Gridwealth CEO outlines expansion in eight states to develop 500 MW by 2027

In the three years following the merger of MassAmerican Energy and Hampshire Power, now known as Gridwealth, the company has laid the groundwork to overcome various renewable energy development challenges and delays, said CEO David Ellis, in an interview with NPM.

Now, the developer, owner, and operator of renewable energy assets, has set out to expand their portfolio in eight states with a target of 500 MW of commercial solar by 2027. Projects will consist of rooftop, canopy, and ground-mounted facilities.

“We’re finally ready to go to scale,” Ellis said. “I’ve been working for over three years to put the company in the position to get to scale and the biggest thing we had to solve for was cash flow challenges by project, program or utility delay.”

All solar developers face project, program, and utility challenges that could result in cashflow destruction, Ellis said, but Gridwealth has the capacity to overcome many of the challenges by having a “predictable cashflow machine.”

“We set up a retail power company and it is the razorblade business,” he added. “It adds stability so that we can take on this rapid expansion.”

Currently, Gridwealth has about 150 commercial solar projects completed or under construction in Massachusetts, New York, New Jersey, Illinois, and Rhode Island.
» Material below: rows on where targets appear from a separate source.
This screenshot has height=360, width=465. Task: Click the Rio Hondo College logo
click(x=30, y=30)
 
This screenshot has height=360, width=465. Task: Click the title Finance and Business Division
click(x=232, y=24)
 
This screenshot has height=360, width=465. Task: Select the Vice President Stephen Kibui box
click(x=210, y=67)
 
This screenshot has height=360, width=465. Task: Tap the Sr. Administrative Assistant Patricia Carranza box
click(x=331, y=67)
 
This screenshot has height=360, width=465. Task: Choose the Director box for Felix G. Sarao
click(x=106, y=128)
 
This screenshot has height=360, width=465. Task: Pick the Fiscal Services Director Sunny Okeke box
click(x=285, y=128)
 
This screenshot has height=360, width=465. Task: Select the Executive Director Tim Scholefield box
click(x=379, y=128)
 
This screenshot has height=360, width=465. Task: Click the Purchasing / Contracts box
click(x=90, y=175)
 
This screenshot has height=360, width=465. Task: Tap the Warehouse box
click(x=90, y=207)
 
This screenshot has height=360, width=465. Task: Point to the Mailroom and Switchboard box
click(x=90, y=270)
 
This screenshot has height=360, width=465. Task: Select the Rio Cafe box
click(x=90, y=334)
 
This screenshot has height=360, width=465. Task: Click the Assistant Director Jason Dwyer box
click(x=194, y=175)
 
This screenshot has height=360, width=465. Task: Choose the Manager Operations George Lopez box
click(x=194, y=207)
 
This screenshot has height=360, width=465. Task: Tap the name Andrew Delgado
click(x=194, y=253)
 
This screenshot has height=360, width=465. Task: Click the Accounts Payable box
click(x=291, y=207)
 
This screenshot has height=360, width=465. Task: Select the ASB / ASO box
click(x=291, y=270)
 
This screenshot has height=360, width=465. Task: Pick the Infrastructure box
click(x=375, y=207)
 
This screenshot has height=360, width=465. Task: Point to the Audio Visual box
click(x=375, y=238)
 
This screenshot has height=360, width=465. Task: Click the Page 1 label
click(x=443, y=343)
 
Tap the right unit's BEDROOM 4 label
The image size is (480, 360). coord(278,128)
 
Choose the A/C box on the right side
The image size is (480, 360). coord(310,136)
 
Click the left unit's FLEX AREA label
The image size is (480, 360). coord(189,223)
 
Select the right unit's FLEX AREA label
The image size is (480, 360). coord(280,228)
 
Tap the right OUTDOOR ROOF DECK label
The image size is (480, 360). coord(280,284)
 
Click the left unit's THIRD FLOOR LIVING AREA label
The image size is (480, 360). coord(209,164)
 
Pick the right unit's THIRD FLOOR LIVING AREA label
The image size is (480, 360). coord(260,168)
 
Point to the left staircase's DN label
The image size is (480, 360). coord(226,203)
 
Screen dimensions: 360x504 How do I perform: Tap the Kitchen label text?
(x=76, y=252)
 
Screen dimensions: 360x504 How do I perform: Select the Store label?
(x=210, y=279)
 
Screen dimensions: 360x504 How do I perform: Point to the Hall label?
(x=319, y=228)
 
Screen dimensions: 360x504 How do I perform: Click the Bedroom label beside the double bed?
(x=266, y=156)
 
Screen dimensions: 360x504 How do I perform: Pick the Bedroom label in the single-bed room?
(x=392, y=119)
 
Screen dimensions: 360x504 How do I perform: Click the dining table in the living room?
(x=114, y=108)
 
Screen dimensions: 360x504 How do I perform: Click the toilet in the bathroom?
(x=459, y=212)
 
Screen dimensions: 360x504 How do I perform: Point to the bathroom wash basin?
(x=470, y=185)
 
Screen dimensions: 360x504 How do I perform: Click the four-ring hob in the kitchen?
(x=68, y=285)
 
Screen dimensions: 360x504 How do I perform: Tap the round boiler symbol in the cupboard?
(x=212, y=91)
Their expansion plans include California, Colorado, Maryland, Michigan, New York, Pennsylvania, Virginia, and Wisconsin.

The states were strategically selected because they are deregulated power states with community shared solar programs, Ellis said.

“It is those two key elements that allow us to bring forward our development skill sets and experience for both battery storage and solar, along with our retail power supply and energy service business,” he said.

The company is seeking site control of properties in each of the eight states to begin the development process.

“If we’re going into a state, it’s because we know it’s economically viable and that means we can make an offer to the landowner or building owner and start the development cycle—even when there’s some volatility remaining, or uncertainty in the final program that’s going to be launched,” Ellis said.

While Wisconsin is the only regulated power state on the list, Ellis believes there is enough momentum to turn it into a community shared solar state.

“We believe that Wisconsin is going to be moving forward with a community shared solar program, and we’re actively lobbying the legislature and all the stakeholders to make sure that that comes to pass,” Ellis said. “And if it’s not community shared solar, we think Wisconsin is ready to move forward with some kind of program that won’t be controlled completely by the utility.”

A recent development in the Badger State came when the Wisconsin house introduced a community solar companion bill or AB 258 to mirror the Senate Bill, SB 226 that was introduced in April.

Gridwealth is in negotiations with commercial real estate owners in the state with industrial facilities who are looking to benefit from renewable energy by offering their tenants, Fortune 2000 companies, opportunities to meet their Environmental, Social, and Governance (ESG) goals, Ellis said.

“It’s so imperative right now. ESG is becoming a big motivation and if you’re not able to provide that, you become second tier,” he said.

Ellis also predicts that by 2025, battery storage will be about 50 percent of their development, and described battery storage programs and policies across the country as “anemic.”

“We’re not gaining any ground,” Ellis said, adding that in order to truly reduce the carbon footprint, battery storage must be included in all projects to avoid dumping power.

“We don’t need additional power created at 2 p.m. in the afternoon,” he said. “We need power in the evening or other times of day, and we must have battery storage to facilitate that.”

Ellis said the company is actively developing battery storage systems in several states but admitted it’s not great; “It’s quite—as I said—anemic.”